Under the circumstances disclosed, the case will be remanded to the trial court in order that it may ascertain fully and completely the details of the Virginia proceeding. If it is found that a Virginia court, with jurisdiction over the' husband, wife and children, has made an order for the support and maintenance of the wife and children, or for the children alone, the trial court shall vacate and set aside its order for custody and for support and maintenance.

Assuming that both the Virginia court and the District of Columbia court had jurisdiction to make an award for maintenance, the Virginia court first acquired jurisdiction, and “in the interest of avoiding a possible unseemly conflict between courts of concurrent jurisdiction,” the District of Columbia court should stay its hand and defer to the Virginia court If the wife feels that the award by the Virginia court is now inadequate, she is free to apply to that court for an increase. The wife and children live in Virginia and a court in the community in which they live is probably better qualified to determine the amount of their needs.

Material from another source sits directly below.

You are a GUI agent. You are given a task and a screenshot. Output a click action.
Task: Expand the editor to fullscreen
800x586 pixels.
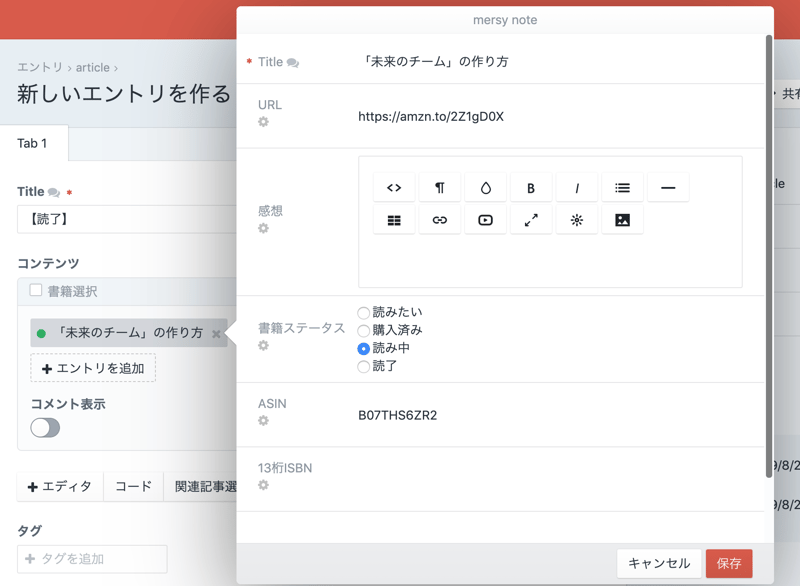531,220
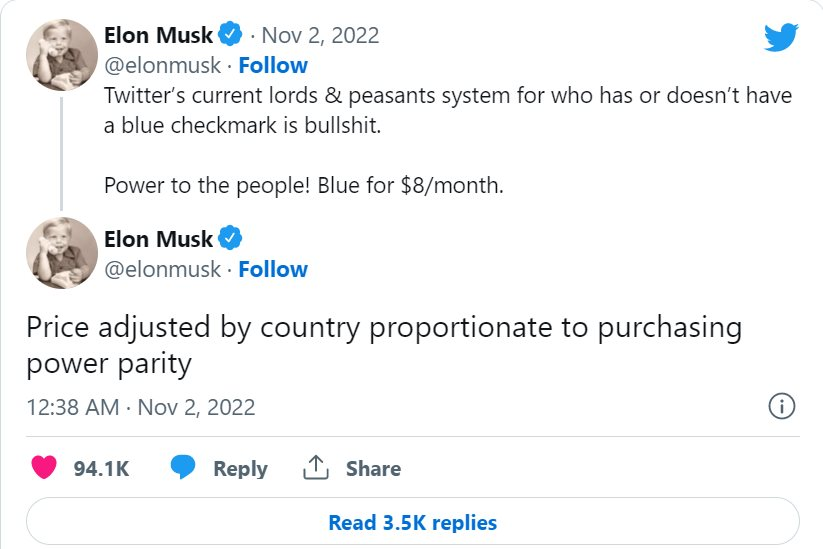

If the Virginia court has undertaken to guard the welfare of the children by an order for their support there is no occasion for the District of Columbia court to enter a custody order even though the Virginia court has not formally adjudicated the question. It appears that the mother has had actual custody for a number of years and the husband does not question her right to custody.

If it shall be found that the Virginia order provides support for the children alone, the trial court may, upon proper showing, enter an order for maintenance for the wife alone.

Remanded for further proceedings in accordance with this opinion. 
      
      . Brown v. Stevens, D.C.Cir., 331 F.2d 803, 805 (1964).